Required task | Copy out the material below with every "Click" changed to "Tap" and nothing else altered, and leave the pictures out.

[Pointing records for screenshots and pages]
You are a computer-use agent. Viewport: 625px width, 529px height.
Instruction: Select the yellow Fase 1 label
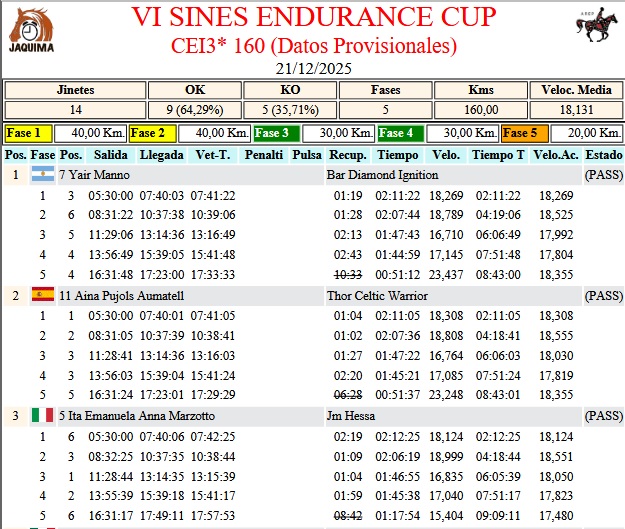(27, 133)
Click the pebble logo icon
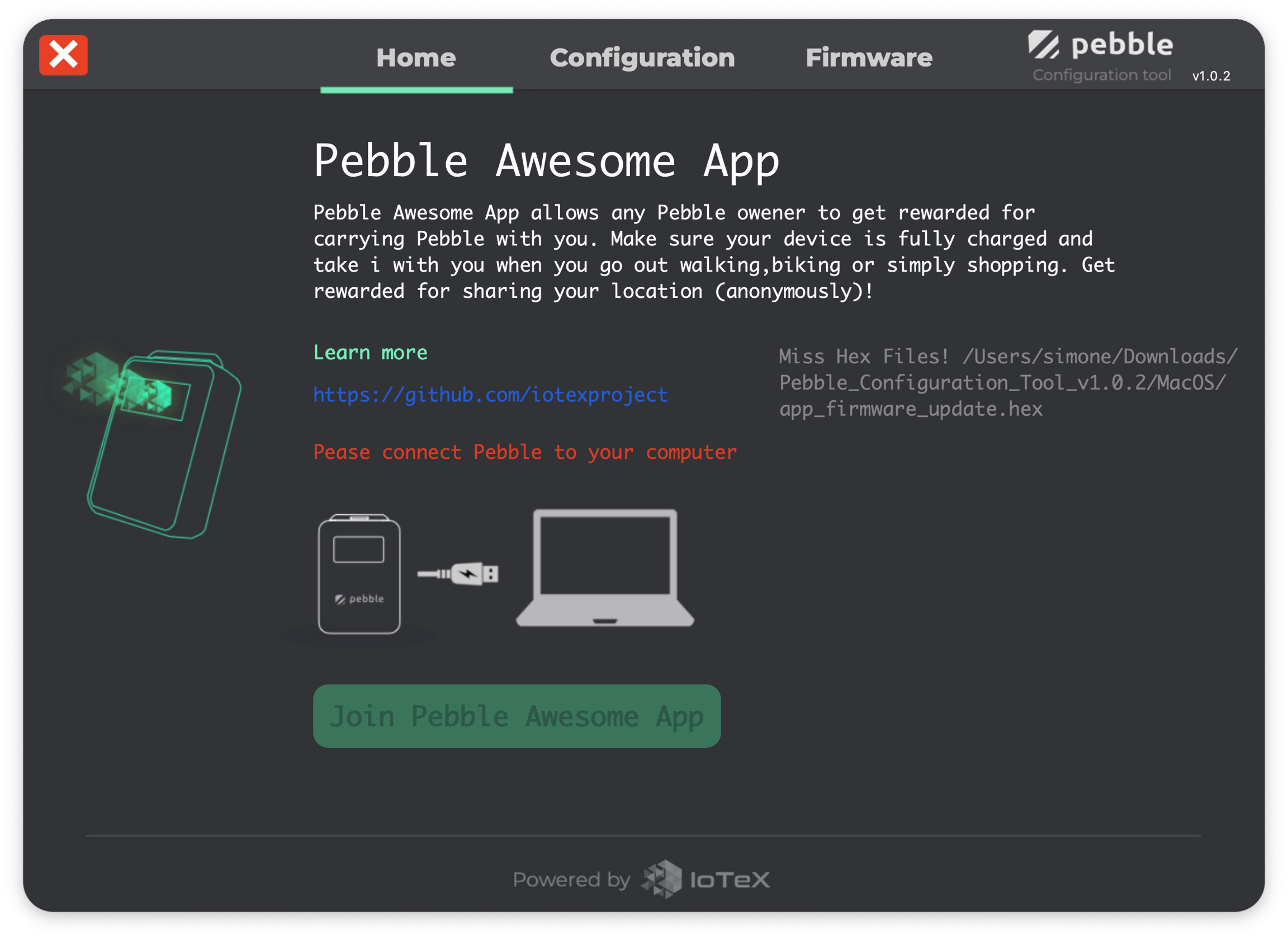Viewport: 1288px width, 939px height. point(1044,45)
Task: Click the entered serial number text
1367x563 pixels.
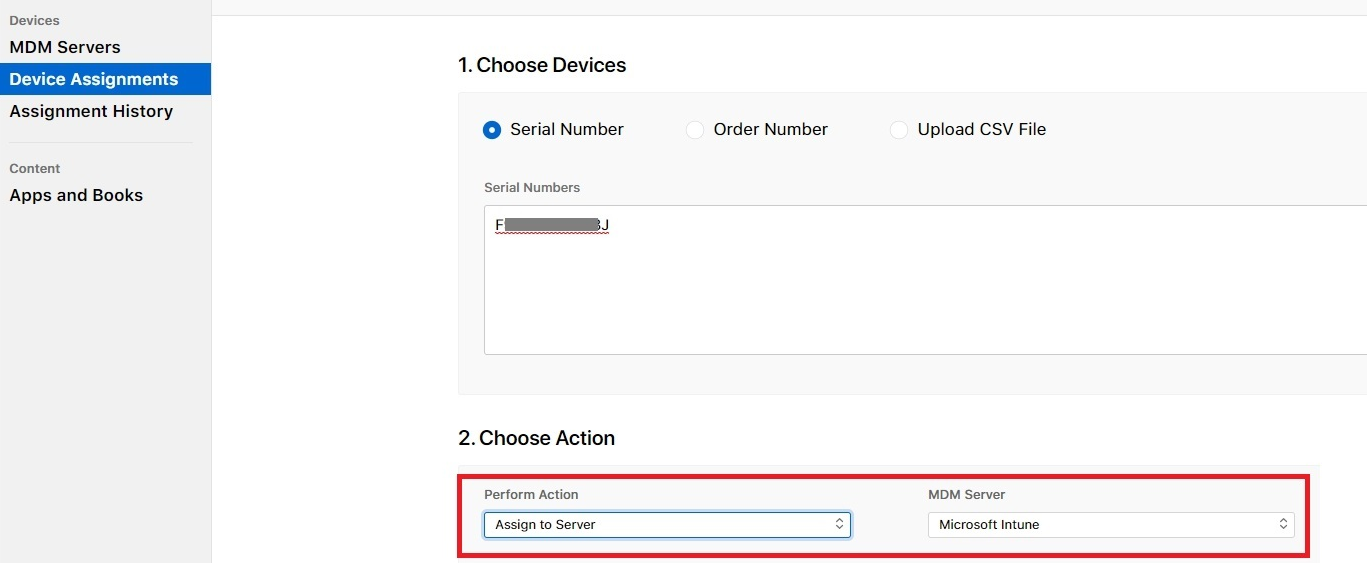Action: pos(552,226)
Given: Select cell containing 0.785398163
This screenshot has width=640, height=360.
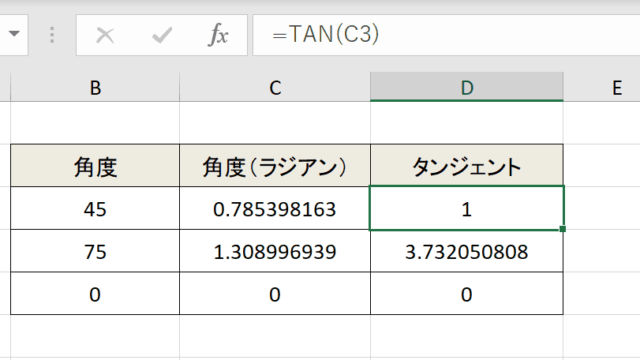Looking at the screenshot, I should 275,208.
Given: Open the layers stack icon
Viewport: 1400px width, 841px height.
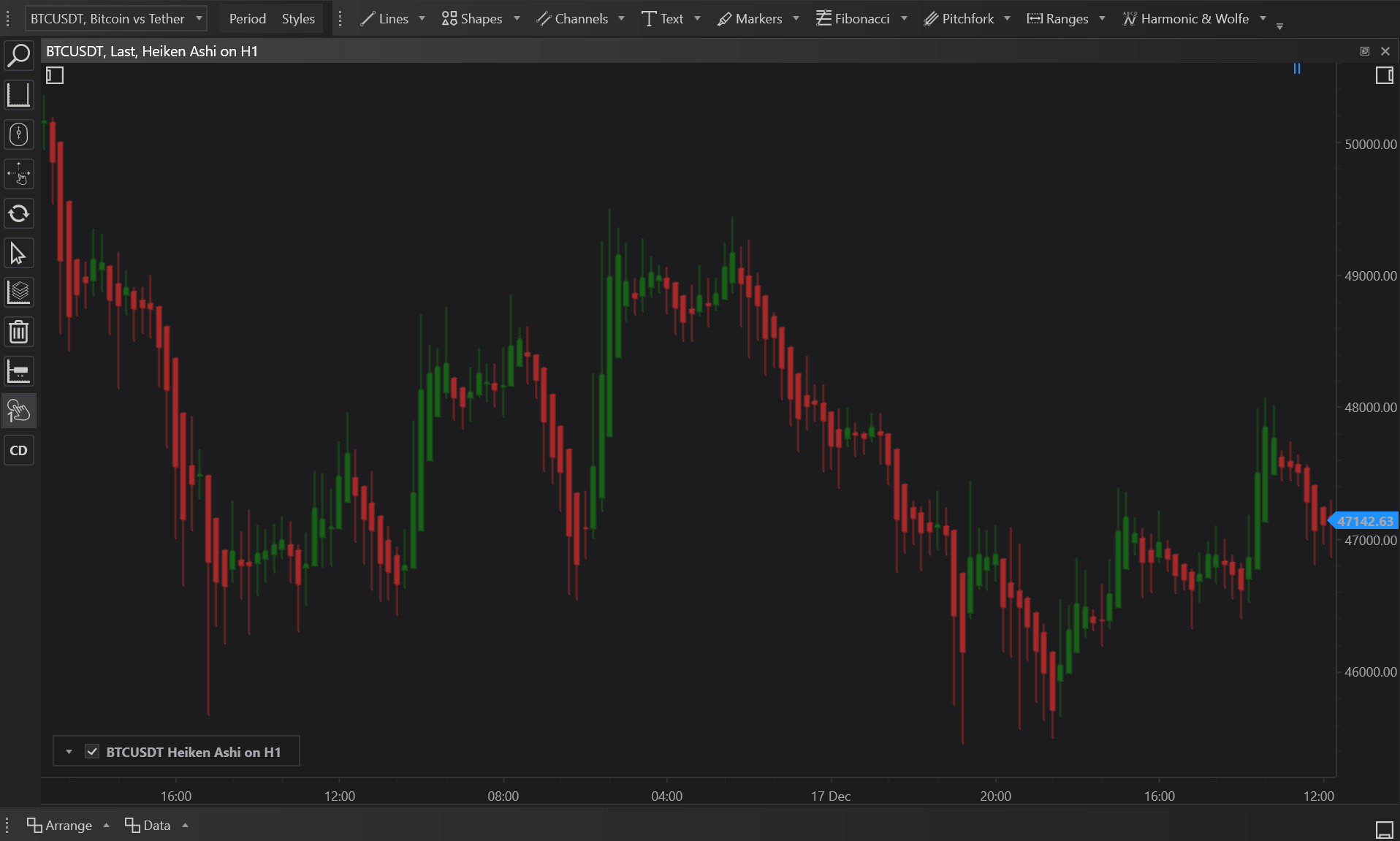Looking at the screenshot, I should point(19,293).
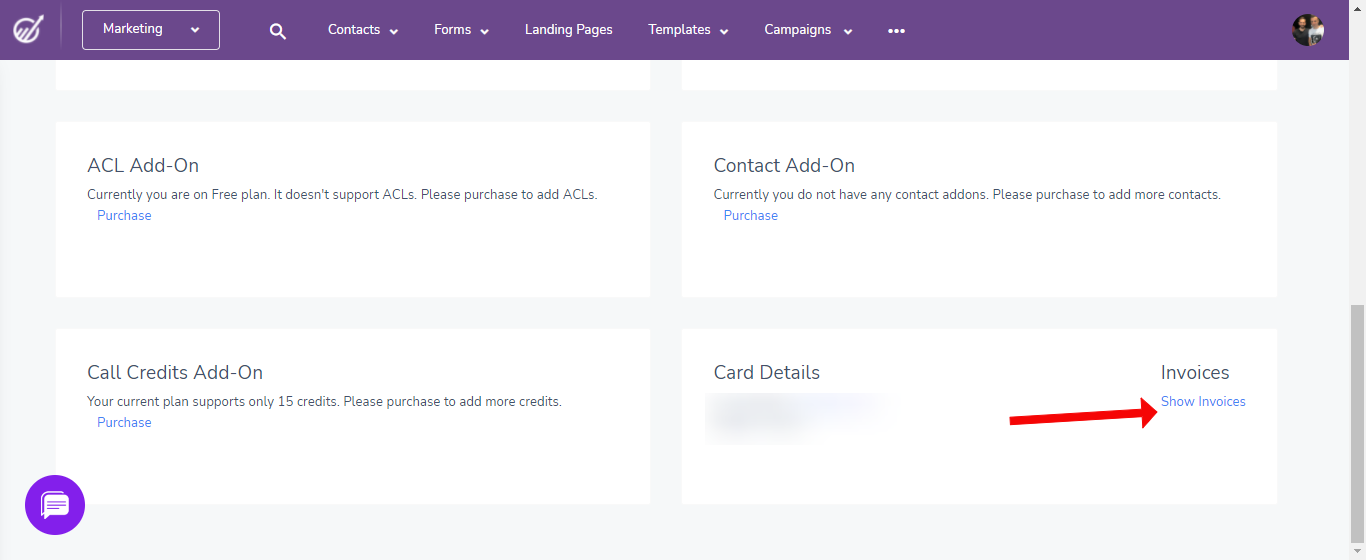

Response to the task |
You are a computer-use agent. Viewport: 625px width, 529px height.
Instruction: Select the yellow Fase 1 label
(27, 133)
Tap the pebble logo icon
Viewport: 1288px width, 939px height. point(1044,45)
Task: Tap the entered serial number text
1367x563 pixels.
Action: pos(552,226)
Given: Select cell containing 0.785398163
This screenshot has width=640, height=360.
Looking at the screenshot, I should 275,208.
Given: Open the layers stack icon
Viewport: 1400px width, 841px height.
Looking at the screenshot, I should point(19,293).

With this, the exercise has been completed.